Exercise a:
According to the film article, who composed the music for Khap?

- Theatrical poster
- Directed by: Ajai Sinha
- Written by: Ashok Lal (script) Vinod Ranganathan (script) Ishaan Trivedi (dialogues) Vijay Verma (dialogues)
- Story by: Ajai Sinha
- Produced by: Sangita Sinha Siddhant Sinha
- Starring: Yuvika Chaudhary Om Puri Govind Namdev
- Cinematography: Lokesh Bhalla
- Edited by: Sanjay Sankla
- Music by: Annujj Kappoo
- Production companies: Ananda Film & Telecommunications
- Release dates: 29 July 2011 (India); 23 September 2011 (Canada);
- Running time: 125 minutes
- Country: India
- Language: Hindi

= Khap (film) =

2011 film

Khap is a 2011 Hindi film starring Yuvika Chaudhary, Om Puri, Govind Namdev, Manoj Pahwa, and Mohnish Bahl. Directed by Ajai Sinha, the film is a socio-political drama based on the Manoj-Babli honour killing case and Khap Panchayats in villages of Haryana, Rajasthan, and Uttar Pradesh, which order honour killing to prevent marriages within the same gotra.

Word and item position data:
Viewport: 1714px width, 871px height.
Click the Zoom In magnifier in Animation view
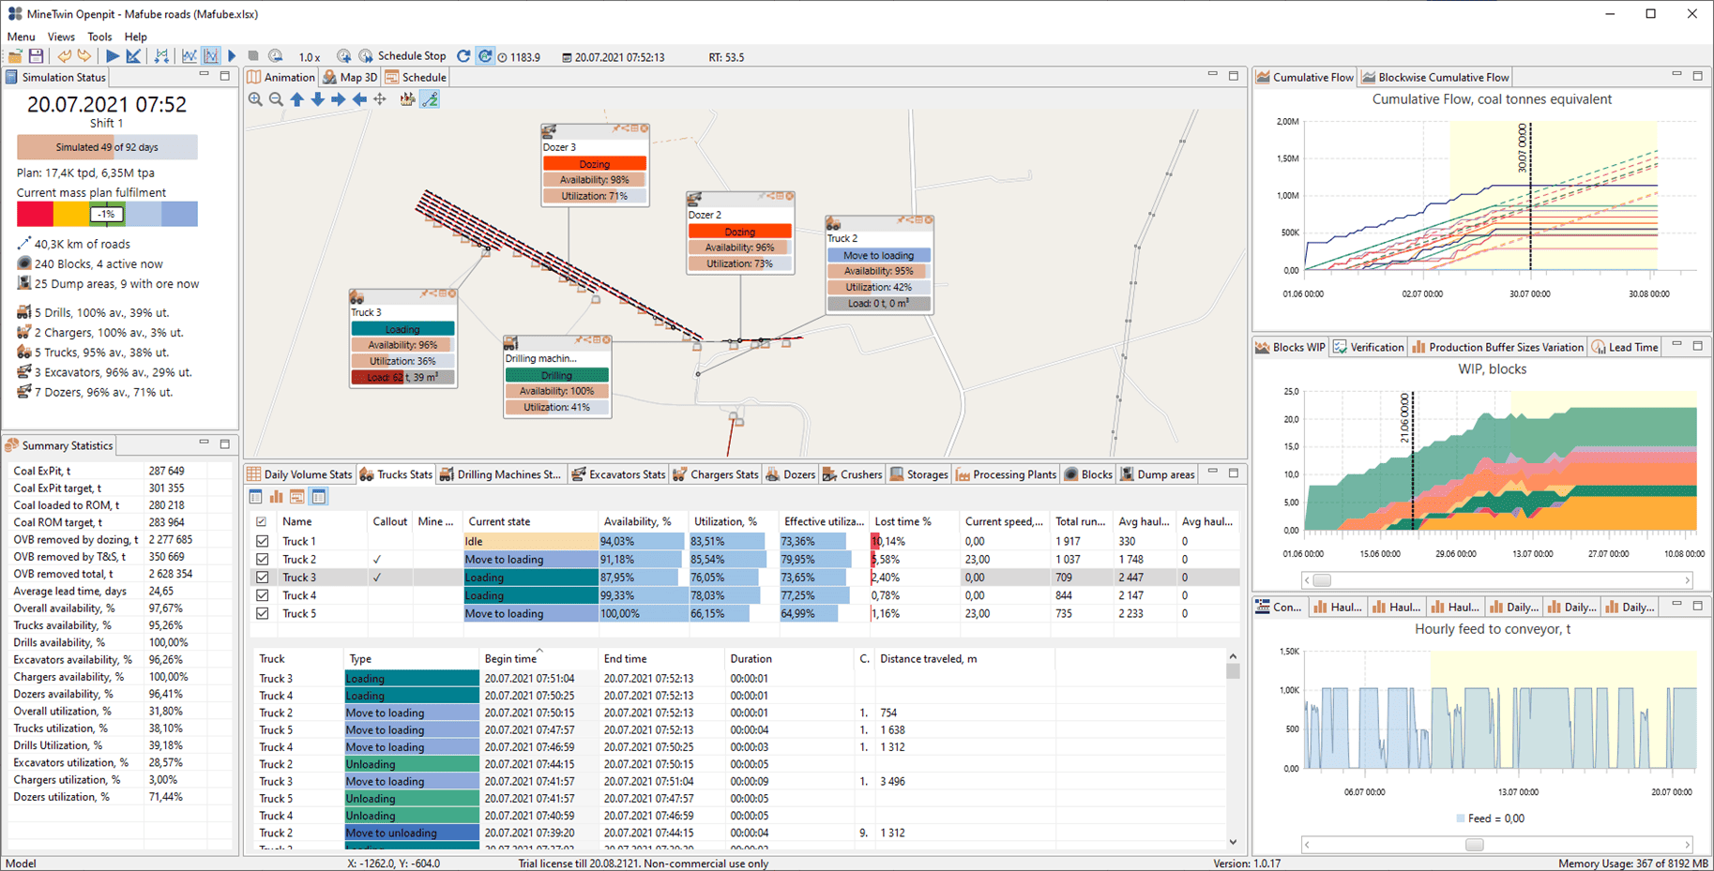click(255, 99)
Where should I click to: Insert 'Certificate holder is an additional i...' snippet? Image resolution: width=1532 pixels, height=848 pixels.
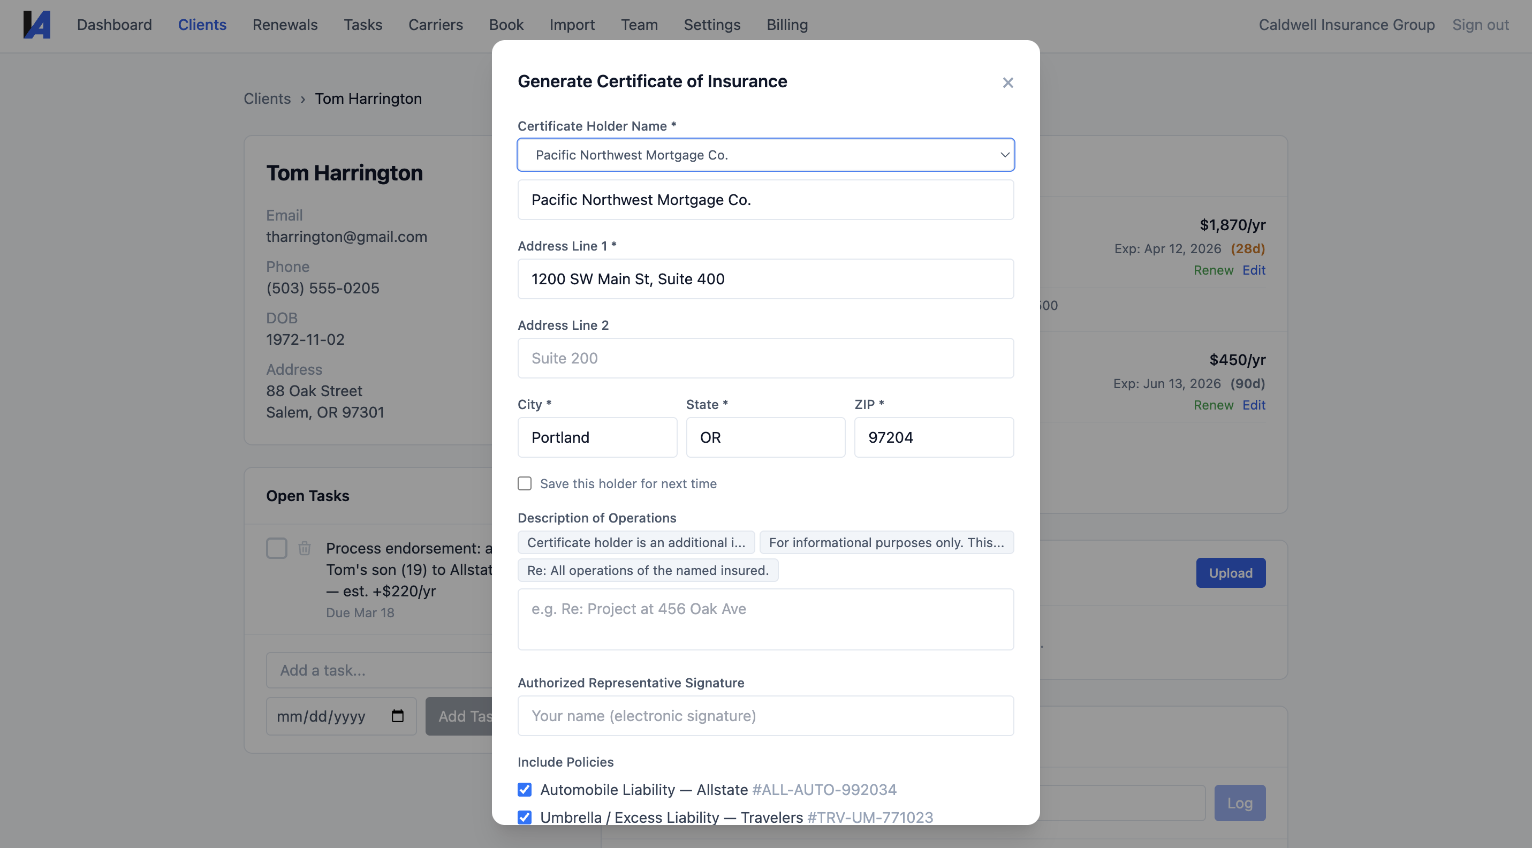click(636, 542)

Exercise b:
Rewrite the records with "magnifier" switched to "button", leaving everything else unchanged and omitting the pictures.

Written solution a:
Annujj Kappoo

Written solution b:
Viewport: 1714px width, 871px height.
Click the Zoom In button in Animation view
click(255, 99)
Where should I click to: Insert 'Certificate holder is an additional i...' snippet? Image resolution: width=1532 pixels, height=848 pixels.
click(636, 542)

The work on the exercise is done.